--- start of RECORDS ---

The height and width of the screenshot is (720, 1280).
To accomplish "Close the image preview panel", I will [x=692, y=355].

--- end of RECORDS ---
--- start of RECORDS ---

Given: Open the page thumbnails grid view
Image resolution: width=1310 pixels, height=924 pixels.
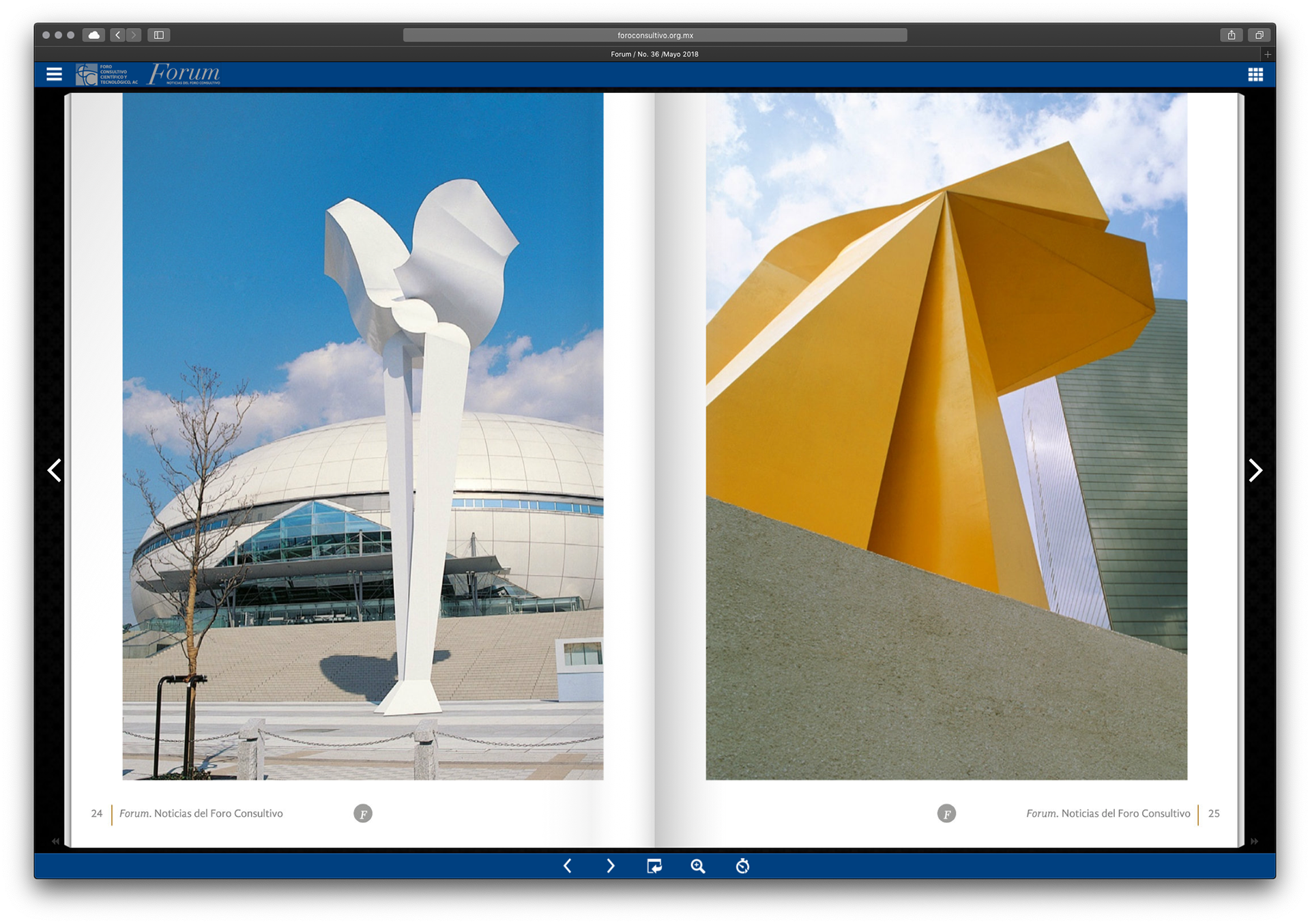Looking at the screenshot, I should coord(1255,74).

--- end of RECORDS ---

**AIM:**
Reproduce every line of the material, starting with the line that contains "The height and" and going on through the line that contains "will [x=692, y=355].", and shift each coordinate in the answers up by 61. Include only those lines, and give them in full.

**SOLUTION TO THE PROBLEM:**
The height and width of the screenshot is (720, 1280).
To accomplish "Close the image preview panel", I will [x=753, y=416].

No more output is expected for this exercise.